_WORK INSTRUCTION_:
Every line from the one containing "Instruction: Click the 上传 button" to the end of the listing below should be transcribed exactly, and no line outside that span should appear.

_GIVEN RECORDS_:
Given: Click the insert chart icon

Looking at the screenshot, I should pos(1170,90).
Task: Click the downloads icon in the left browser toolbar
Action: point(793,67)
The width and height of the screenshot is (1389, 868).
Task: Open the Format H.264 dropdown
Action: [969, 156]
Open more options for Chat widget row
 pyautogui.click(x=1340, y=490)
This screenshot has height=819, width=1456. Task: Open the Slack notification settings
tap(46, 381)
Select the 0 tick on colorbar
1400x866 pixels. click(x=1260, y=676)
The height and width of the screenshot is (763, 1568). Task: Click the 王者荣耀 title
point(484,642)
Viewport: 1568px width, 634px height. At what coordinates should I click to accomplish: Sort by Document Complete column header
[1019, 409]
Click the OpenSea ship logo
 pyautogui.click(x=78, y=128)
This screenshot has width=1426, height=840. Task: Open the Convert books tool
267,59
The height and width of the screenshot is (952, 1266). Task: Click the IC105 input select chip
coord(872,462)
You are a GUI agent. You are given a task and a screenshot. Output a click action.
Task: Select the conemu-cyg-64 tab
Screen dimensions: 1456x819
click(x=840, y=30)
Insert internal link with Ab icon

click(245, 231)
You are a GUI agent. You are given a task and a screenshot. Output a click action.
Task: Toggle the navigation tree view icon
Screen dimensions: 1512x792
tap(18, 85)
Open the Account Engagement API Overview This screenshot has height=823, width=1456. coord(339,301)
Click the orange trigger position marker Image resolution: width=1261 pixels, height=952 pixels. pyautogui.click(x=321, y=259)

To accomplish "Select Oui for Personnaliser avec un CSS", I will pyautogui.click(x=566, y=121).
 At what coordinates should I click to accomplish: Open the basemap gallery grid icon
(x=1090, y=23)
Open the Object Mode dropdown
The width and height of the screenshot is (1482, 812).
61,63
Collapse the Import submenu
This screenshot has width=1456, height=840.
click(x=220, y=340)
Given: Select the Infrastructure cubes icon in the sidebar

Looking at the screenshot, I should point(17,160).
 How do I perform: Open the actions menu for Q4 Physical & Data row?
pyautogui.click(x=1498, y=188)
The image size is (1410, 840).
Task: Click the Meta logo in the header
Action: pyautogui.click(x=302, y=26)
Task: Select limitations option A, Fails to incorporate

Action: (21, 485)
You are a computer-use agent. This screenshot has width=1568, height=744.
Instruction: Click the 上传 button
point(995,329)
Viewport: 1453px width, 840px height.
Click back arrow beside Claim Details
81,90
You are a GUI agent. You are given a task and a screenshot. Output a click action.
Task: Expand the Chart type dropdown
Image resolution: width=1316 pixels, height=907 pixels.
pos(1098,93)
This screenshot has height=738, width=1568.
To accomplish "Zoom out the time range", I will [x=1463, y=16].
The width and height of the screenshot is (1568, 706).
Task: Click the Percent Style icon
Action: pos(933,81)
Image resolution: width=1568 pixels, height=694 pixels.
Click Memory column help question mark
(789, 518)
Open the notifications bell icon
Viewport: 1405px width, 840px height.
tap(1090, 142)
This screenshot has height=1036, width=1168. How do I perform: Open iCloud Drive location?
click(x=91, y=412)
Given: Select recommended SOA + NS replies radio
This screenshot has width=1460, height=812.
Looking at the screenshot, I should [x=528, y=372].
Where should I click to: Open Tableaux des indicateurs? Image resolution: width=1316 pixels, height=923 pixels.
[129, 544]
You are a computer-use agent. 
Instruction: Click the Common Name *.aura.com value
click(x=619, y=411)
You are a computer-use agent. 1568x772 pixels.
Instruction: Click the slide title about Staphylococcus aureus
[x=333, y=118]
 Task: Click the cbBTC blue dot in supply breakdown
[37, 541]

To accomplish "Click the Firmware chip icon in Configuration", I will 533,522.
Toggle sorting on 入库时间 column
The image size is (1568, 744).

_RESPONSE TO THE EXERCISE_:
Instruction: Click the 上传 button
point(995,329)
Viewport: 1453px width, 840px height.
Click back arrow beside Claim Details
81,90
You are a GUI agent. You are given a task and a screenshot. Output a click action.
Task: Expand the Chart type dropdown
Image resolution: width=1316 pixels, height=907 pixels.
pos(1098,93)
This screenshot has height=738, width=1568.
To accomplish "Zoom out the time range", I will [x=1463, y=16].
The width and height of the screenshot is (1568, 706).
Task: Click the Percent Style icon
Action: pos(933,81)
Image resolution: width=1568 pixels, height=694 pixels.
Click Memory column help question mark
(789, 518)
Open the notifications bell icon
Viewport: 1405px width, 840px height.
tap(1090, 142)
This screenshot has height=1036, width=1168. How do I perform: Open iCloud Drive location?
click(x=91, y=412)
Given: Select recommended SOA + NS replies radio
This screenshot has width=1460, height=812.
Looking at the screenshot, I should [x=528, y=372].
Where should I click to: Open Tableaux des indicateurs? Image resolution: width=1316 pixels, height=923 pixels.
[129, 544]
You are a computer-use agent. 
Instruction: Click the Common Name *.aura.com value
click(x=619, y=411)
You are a computer-use agent. 1568x772 pixels.
Instruction: Click the slide title about Staphylococcus aureus
[x=333, y=118]
 Task: Click the cbBTC blue dot in supply breakdown
[37, 541]

To accomplish "Click the Firmware chip icon in Configuration", I will 533,522.
Toggle sorting on 入库时间 column
The image size is (1568, 744).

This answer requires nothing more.